Exercise goal
Turn the entries below into a Markdown table with the columns Row and Entry line, covering only the part that opens with the line containing "Given: Open Make a complaint" and closes with the line containing "tap(720, 9)", both lines included. Number each line in the Row column, and leave out blank lines.

* START *

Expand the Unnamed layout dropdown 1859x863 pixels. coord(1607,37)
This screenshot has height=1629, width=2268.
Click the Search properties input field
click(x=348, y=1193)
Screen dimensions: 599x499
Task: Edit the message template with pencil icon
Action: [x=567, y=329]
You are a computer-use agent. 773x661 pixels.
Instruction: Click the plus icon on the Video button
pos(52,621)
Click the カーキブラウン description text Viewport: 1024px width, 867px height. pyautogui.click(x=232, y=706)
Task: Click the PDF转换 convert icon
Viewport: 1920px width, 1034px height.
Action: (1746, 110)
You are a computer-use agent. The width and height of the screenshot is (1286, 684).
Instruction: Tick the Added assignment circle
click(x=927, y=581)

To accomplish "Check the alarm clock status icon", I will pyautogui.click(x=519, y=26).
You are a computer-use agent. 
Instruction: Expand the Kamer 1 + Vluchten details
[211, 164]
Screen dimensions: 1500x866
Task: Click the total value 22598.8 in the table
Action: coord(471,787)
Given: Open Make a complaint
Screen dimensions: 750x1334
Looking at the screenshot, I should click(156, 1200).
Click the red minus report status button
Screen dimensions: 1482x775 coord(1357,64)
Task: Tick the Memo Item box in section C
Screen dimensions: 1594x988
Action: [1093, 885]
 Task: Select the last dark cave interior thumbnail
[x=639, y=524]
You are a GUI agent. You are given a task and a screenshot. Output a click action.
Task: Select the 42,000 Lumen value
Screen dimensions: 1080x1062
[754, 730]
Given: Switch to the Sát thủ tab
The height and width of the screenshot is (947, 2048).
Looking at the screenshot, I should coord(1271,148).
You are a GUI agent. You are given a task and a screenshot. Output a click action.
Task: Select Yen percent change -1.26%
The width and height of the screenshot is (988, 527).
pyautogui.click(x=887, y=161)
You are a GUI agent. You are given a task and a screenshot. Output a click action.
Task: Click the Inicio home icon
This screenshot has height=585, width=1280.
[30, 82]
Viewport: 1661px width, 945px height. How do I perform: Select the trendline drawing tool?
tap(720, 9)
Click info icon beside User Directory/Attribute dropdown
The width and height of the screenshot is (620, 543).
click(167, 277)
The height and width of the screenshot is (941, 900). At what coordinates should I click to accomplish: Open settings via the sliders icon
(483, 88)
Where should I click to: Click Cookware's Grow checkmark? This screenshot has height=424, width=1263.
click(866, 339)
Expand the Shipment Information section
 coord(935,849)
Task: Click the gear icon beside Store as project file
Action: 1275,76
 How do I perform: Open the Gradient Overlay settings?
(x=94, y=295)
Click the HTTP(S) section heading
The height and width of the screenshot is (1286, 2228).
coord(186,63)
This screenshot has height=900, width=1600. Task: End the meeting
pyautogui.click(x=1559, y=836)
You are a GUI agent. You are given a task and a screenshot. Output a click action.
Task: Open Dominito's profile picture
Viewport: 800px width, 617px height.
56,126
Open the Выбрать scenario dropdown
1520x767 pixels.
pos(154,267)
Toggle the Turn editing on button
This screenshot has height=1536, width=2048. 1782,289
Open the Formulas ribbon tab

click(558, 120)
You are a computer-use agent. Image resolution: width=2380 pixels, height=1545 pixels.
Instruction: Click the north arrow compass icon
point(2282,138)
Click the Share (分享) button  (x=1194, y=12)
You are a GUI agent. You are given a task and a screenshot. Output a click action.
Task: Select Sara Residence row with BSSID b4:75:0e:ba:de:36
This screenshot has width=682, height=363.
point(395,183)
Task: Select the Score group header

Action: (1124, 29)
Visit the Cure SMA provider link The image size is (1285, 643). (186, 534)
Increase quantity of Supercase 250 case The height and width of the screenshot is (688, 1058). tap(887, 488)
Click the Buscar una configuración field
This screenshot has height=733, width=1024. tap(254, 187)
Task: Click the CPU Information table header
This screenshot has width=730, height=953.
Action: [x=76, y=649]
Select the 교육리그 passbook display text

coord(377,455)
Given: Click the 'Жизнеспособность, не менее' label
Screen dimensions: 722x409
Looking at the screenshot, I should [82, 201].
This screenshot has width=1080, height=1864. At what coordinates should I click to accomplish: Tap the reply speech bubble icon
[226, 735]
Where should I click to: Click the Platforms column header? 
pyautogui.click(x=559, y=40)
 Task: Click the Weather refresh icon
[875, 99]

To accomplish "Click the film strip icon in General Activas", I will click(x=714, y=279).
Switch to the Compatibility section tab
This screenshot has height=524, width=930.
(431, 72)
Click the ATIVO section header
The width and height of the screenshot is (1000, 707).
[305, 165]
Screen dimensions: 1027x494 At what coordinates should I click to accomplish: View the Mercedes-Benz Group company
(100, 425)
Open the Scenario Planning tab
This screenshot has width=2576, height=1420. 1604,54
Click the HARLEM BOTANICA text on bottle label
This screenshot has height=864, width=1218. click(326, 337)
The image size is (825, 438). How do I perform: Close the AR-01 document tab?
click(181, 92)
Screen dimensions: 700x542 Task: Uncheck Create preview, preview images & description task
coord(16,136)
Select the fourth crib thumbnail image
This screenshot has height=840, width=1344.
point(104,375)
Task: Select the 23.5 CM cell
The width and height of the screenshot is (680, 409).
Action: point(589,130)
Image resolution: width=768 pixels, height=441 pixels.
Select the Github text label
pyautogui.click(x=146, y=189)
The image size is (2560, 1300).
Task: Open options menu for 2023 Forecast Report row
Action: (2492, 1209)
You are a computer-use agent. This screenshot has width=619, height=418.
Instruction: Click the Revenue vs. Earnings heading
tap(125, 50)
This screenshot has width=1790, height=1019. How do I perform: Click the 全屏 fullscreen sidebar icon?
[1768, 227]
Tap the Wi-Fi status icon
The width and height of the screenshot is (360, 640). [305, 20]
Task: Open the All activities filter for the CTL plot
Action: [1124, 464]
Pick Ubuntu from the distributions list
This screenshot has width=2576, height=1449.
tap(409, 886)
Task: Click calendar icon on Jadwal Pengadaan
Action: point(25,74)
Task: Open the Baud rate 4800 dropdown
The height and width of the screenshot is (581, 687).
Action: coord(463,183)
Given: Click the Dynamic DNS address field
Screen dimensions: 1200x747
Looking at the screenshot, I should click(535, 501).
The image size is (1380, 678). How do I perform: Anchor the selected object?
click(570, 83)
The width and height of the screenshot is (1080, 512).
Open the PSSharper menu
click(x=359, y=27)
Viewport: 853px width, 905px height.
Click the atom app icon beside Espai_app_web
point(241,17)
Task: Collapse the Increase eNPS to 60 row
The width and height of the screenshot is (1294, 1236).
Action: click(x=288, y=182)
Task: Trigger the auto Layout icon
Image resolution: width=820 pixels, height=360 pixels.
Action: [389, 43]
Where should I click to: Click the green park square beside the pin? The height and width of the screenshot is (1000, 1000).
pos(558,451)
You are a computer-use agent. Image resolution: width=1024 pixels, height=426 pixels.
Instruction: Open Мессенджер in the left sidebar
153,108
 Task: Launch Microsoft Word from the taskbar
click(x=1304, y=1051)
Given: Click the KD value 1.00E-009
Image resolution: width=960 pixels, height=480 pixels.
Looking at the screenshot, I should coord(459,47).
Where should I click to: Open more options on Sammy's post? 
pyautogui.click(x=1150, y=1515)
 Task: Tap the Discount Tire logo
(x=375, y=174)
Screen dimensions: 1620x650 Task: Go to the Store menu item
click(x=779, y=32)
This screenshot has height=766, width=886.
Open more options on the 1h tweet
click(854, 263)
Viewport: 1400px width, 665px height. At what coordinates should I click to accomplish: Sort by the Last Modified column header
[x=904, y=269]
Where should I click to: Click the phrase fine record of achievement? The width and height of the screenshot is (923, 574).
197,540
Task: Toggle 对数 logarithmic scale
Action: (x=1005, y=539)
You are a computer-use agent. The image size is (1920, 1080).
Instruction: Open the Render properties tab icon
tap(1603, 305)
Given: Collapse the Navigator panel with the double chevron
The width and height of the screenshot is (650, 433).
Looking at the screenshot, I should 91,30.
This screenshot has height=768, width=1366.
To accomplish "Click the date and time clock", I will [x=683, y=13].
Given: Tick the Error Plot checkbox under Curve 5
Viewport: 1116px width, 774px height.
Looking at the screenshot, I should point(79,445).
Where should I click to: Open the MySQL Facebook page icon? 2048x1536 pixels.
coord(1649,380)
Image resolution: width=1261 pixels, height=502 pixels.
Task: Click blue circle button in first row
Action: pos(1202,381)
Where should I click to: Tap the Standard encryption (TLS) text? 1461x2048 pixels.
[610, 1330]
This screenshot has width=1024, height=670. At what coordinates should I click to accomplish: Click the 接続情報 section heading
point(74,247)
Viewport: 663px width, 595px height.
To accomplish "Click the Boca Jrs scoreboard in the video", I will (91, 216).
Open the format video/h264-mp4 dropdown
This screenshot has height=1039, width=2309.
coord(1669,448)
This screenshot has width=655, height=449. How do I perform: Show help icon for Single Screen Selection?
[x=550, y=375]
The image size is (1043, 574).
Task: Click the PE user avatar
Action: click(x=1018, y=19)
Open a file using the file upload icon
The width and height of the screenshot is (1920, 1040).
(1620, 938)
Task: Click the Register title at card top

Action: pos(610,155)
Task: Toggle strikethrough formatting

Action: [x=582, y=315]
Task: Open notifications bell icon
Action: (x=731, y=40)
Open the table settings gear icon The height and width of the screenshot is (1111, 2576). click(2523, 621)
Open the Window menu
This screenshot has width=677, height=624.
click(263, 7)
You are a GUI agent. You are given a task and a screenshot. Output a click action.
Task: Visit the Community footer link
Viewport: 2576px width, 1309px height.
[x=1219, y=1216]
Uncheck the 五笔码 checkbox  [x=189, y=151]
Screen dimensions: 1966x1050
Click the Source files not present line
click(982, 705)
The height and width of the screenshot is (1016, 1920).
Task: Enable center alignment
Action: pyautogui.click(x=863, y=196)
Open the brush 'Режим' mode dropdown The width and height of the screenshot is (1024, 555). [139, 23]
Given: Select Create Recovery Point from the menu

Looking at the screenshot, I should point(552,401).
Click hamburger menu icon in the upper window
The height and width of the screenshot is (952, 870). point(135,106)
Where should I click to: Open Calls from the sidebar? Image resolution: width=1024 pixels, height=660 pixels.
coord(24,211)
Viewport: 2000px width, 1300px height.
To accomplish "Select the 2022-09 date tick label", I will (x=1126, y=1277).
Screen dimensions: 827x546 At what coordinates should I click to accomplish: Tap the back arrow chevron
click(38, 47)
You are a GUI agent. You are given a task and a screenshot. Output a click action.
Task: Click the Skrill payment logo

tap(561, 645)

* END *

Solution to this task
| Row | Entry line |
|---|---|
| 1 | Given: Open Make a complaint |
| 2 | Screen dimensions: 750x1334 |
| 3 | Looking at the screenshot, I should click(156, 1200). |
| 4 | Click the red minus report status button |
| 5 | Screen dimensions: 1482x775 coord(1357,64) |
| 6 | Task: Tick the Memo Item box in section C |
| 7 | Screen dimensions: 1594x988 |
| 8 | Action: [1093, 885] |
| 9 |  Task: Select the last dark cave interior thumbnail |
| 10 | [x=639, y=524] |
| 11 | You are a GUI agent. You are given a task and a screenshot. Output a click action. |
| 12 | Task: Select the 42,000 Lumen value |
| 13 | Screen dimensions: 1080x1062 |
| 14 | [754, 730] |
| 15 | Given: Switch to the Sát thủ tab |
| 16 | The height and width of the screenshot is (947, 2048). |
| 17 | Looking at the screenshot, I should coord(1271,148). |
| 18 | You are a GUI agent. You are given a task and a screenshot. Output a click action. |
| 19 | Task: Select Yen percent change -1.26% |
| 20 | The width and height of the screenshot is (988, 527). |
| 21 | pyautogui.click(x=887, y=161) |
| 22 | You are a GUI agent. You are given a task and a screenshot. Output a click action. |
| 23 | Task: Click the Inicio home icon |
| 24 | This screenshot has height=585, width=1280. |
| 25 | [30, 82] |
| 26 | Viewport: 1661px width, 945px height. How do I perform: Select the trendline drawing tool? |
| 27 | tap(720, 9) |